The only album to feature all the original members — Slovak, bassist

Flea, drummer Jack Irons and singer Anthony Kiedis —The Uplift Mofo

Party Plan, finds the band at their most scattered, with a cover of Bob

Dylan's "Subterranean Homesick Blues" alongside the funky "Special Secret

Song Inside" and reggae-infused "Love Trilogy." The pieces are held together

by the cohesion of Slovak's groovy guitar, Flea's slap bass and Kiedis' bark.

Only two bonus tracks are included here, both previously unreleased:

instrumental demo versions of "Behind the Sun" and "Me & My Friends."
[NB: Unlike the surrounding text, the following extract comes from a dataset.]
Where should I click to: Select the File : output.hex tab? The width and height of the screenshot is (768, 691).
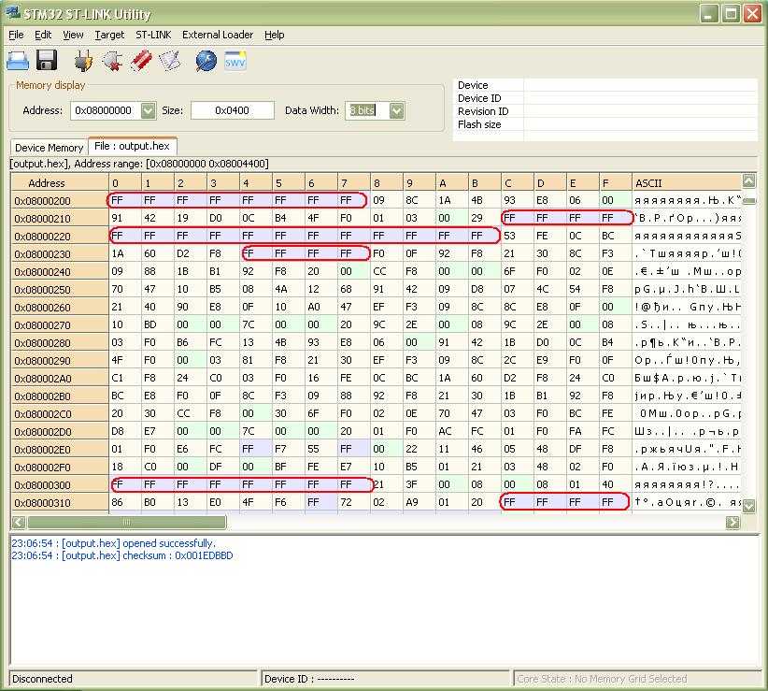tap(132, 146)
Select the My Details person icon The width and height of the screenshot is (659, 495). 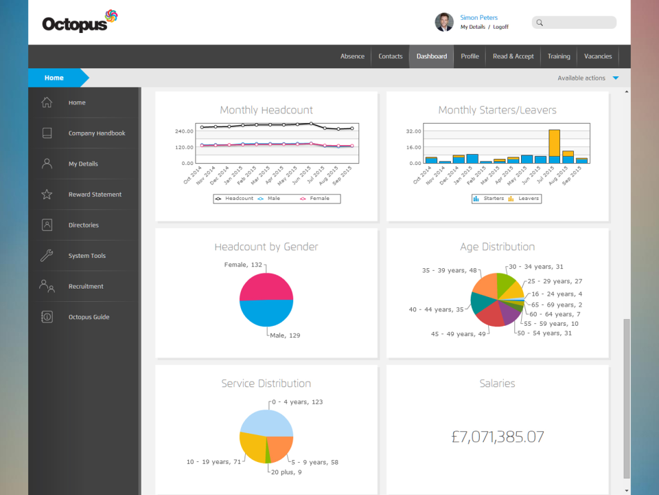47,164
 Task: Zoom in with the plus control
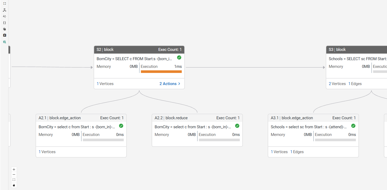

The band's breakthrough Mother's Milk set the tone for the RHCP's

mainstream smash Blood Sugar Sex Magik two years later. Stevie

Wonder's "Higher Ground" lifted them from the alternative and college-radio

domain, where "Knock Me Down" and "Nobody Weird Like Me" afforded the

audience chunky rock they could dance to. The reissue of Mother's Milk

provides the most varied bonus material. A dub mix of "Higher Ground" is

matched with a live, previously unreleased cover of Hendrix's "Crosstown

Traffic" and a demo of "Salute To Kareem," the buried companion tune to the

album's "Magic Johnson." A live version of "Castles In The Sand" and the

original long version of "Knock Me Down" are also included.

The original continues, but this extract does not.